The burgeoning field of tissue engineering promises to be one of the most significant biomedical areas of the new century. The hope is that, eventually, whole organs could be manufactured to replace those that are injured or diseased. The field's first contribution to health care took a big step toward fulfilling these promises by producing artificial version of the body's largest organ, skin.

Skin is a difficult organ to transplant because of its inherently strong immune defense system. Nevertheless, it has a relatively simple structure, making it a good testing ground for the talents of tissue engineers. Patients can have skin made to order that combines collagen as a binder with living human cells. This is placed onto a wound, usually a chronic ulcer or a burn, and its cells become activated and gradually integrate with those of the patient.

In 1997, the U.S. Food and Drug Administration approved a synthetic skin called TransCyte®, made by Advanced Tissue Sciences in California, for use as a temporary wound cover for burns. TransCyte consists of human dermal tissue, the lower layer of skin, combined with a synthetic epidermal layer, the upper layer of skin. After application to the burn wound, TransCyte provides a temporary covering to help protect the wound from fluid loss and reduce the risk of infection. TransCyte stays in place until a sufficient amount of the patient's own skin is available for grafting (in the case of third-degree burns), or until the patient's own skin heals (in the case of second-degree burns).

Another of the company's synthetic skin product, Dermagraft, is in clinical trials for the treatment of diabetic foot ulcers. Dermagraft is created by seeding fibroblasts from human skin cells onto a three-dimensional polymer scaffold that the body eventually adsorbs. The cells grow and divide within an enclosed bioreactor, which simulates the natural environment of the body, to produce collagen, structural proteins, and growth factors found in healthy tissue.

In 1998, the FDA approved Apligraf®, an artificial skin developed and manufactured by Organogenesis Inc., to treat venous leg ulcers, then in June 2000, gave the company approval to use the product for treating diabetic foot ulcers.

Like human skin, Apligraf consists of living skin cells and structural protein. A base layer combines collagen from cows and human skin cells, which produce additional matrix proteins. The upper epidermal layer is formed by prompting human epidermal cells, called keratinocytes, to multiply then differentiate, resembling the natural architecture of human skin.

Every year in the United States, 1,500 patients require extensive grafts due to third-degree burns. Nearly 40,000 are treated for second-degree burns. Up to 800,000 people suffer from diabetic foot ulcers, which lead to more than 80,000 amputations each year. Diabetic foot ulcers are conservatively estimated to cost the U.S. healthcare system over $1 billion per year.
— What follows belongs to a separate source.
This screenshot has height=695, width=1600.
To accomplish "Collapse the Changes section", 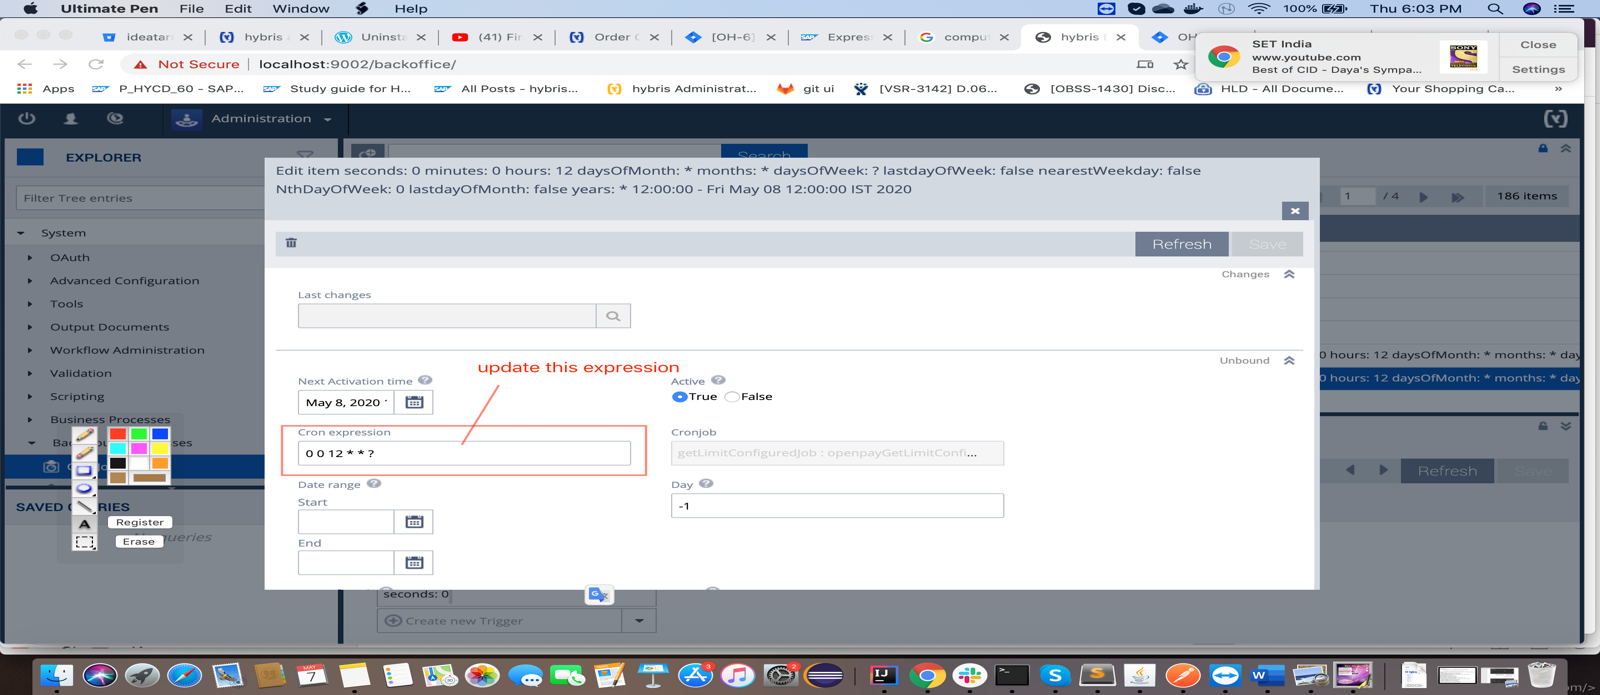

Venous leg ulcers are another widely occurring chronic wound. Using artificial skin treatment, wounds heal faster than standard care alone and to provide average savings of $7,500 per patient for hard-to-heal venous ulcers. Other uses are being explored, such as reducing scarring after skin cancer surgery. In recent months, Apligraf has become more widely available to Medicare patients due to favorable reimbursement decisions at the national and regional levels.

There are several other tissue engineering products now in regulatory trials, and several more in preclinical development. One is artificial cartilage. Replacements to worn-out or damaged cartilage are also in great demand by the aging baby boomer population, and several catilage transplants are in development. The first replacement cartilage product approved in the United States was Genzyme's Carticel, which is made from chondrocytes taken from the damaged knee of the patient and grown on a degradable matrix. The Curis company is developing Chondrogel, which is an injectable mix of autologous chondrocytes and hydrogel polymer. It is currently in phase-three trials.

Advance Tissue Sciences got a boost when it received a three-year, $1.4 million grant from the National Institutes of Health to develop and produce cartilage for people with knee injuries. The grant allows ATS to enhance its patented bioreactor to grow cartilage under stresses such as compression and fluid flow. By mimicking the natural forces that affect cartilage in the body, company officials say the tissue-engineered cartilage could be similar to native cartilage. Focal articular defects---small, finite wounds in cartilage---affect more than 500,000 people per year.

If successful, artificial cartilage could prevent nearly 250,000 knee replacements performed each year in the United States.